[Stored items from a collection]
---

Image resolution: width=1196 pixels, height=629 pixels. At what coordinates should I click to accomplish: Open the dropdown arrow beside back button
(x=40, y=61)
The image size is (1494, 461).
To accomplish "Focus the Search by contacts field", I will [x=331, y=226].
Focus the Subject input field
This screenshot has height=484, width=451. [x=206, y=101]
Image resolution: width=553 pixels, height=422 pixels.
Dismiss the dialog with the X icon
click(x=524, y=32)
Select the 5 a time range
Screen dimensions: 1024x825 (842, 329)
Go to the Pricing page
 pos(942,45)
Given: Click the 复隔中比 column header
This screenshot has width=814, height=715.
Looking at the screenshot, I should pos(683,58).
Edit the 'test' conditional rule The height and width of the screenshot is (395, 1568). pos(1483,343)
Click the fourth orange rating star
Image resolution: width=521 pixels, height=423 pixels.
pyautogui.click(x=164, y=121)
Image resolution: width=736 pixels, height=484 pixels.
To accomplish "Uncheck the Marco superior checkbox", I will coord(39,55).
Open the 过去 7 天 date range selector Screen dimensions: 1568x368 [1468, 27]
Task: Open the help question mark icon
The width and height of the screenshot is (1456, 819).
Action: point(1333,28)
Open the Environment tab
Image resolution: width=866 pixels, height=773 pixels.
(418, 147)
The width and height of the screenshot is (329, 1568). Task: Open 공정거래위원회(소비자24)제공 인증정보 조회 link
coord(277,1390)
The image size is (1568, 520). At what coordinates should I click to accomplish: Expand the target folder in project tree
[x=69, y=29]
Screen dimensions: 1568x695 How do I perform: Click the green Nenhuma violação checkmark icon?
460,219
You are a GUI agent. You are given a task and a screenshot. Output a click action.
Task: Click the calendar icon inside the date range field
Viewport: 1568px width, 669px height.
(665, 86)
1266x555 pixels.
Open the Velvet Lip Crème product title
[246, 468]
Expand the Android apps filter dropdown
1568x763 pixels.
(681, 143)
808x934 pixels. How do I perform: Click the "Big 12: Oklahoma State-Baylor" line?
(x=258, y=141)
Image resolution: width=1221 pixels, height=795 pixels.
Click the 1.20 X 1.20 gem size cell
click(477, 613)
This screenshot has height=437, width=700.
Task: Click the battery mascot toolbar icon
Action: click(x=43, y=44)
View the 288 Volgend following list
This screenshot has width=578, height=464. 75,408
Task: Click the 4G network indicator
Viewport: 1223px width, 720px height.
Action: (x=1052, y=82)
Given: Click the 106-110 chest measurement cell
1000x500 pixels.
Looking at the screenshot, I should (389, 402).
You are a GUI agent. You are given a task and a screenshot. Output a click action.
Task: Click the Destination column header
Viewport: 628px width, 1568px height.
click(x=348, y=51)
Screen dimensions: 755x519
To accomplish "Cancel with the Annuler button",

---

— WHAT IS EXPECTED —
Reproduce every line of the data verbatim.

— EXERCISE RESULT —
Image resolution: width=1196 pixels, height=629 pixels. At what coordinates should I click to accomplish: Open the dropdown arrow beside back button
(x=40, y=61)
The image size is (1494, 461).
To accomplish "Focus the Search by contacts field", I will [x=331, y=226].
Focus the Subject input field
This screenshot has height=484, width=451. [x=206, y=101]
Image resolution: width=553 pixels, height=422 pixels.
Dismiss the dialog with the X icon
click(x=524, y=32)
Select the 5 a time range
Screen dimensions: 1024x825 (842, 329)
Go to the Pricing page
 pos(942,45)
Given: Click the 复隔中比 column header
This screenshot has width=814, height=715.
Looking at the screenshot, I should pos(683,58).
Edit the 'test' conditional rule The height and width of the screenshot is (395, 1568). pos(1483,343)
Click the fourth orange rating star
Image resolution: width=521 pixels, height=423 pixels.
pyautogui.click(x=164, y=121)
Image resolution: width=736 pixels, height=484 pixels.
To accomplish "Uncheck the Marco superior checkbox", I will coord(39,55).
Open the 过去 7 天 date range selector Screen dimensions: 1568x368 [1468, 27]
Task: Open the help question mark icon
The width and height of the screenshot is (1456, 819).
Action: point(1333,28)
Open the Environment tab
Image resolution: width=866 pixels, height=773 pixels.
(418, 147)
The width and height of the screenshot is (329, 1568). Task: Open 공정거래위원회(소비자24)제공 인증정보 조회 link
coord(277,1390)
The image size is (1568, 520). At what coordinates should I click to accomplish: Expand the target folder in project tree
[x=69, y=29]
Screen dimensions: 1568x695 How do I perform: Click the green Nenhuma violação checkmark icon?
460,219
You are a GUI agent. You are given a task and a screenshot. Output a click action.
Task: Click the calendar icon inside the date range field
Viewport: 1568px width, 669px height.
(665, 86)
1266x555 pixels.
Open the Velvet Lip Crème product title
[246, 468]
Expand the Android apps filter dropdown
1568x763 pixels.
(681, 143)
808x934 pixels. How do I perform: Click the "Big 12: Oklahoma State-Baylor" line?
(x=258, y=141)
Image resolution: width=1221 pixels, height=795 pixels.
Click the 1.20 X 1.20 gem size cell
click(477, 613)
This screenshot has height=437, width=700.
Task: Click the battery mascot toolbar icon
Action: click(x=43, y=44)
View the 288 Volgend following list
This screenshot has width=578, height=464. 75,408
Task: Click the 4G network indicator
Viewport: 1223px width, 720px height.
Action: (x=1052, y=82)
Given: Click the 106-110 chest measurement cell
1000x500 pixels.
Looking at the screenshot, I should (389, 402).
You are a GUI agent. You are given a task and a screenshot. Output a click action.
Task: Click the Destination column header
Viewport: 628px width, 1568px height.
click(x=348, y=51)
Screen dimensions: 755x519
To accomplish "Cancel with the Annuler button",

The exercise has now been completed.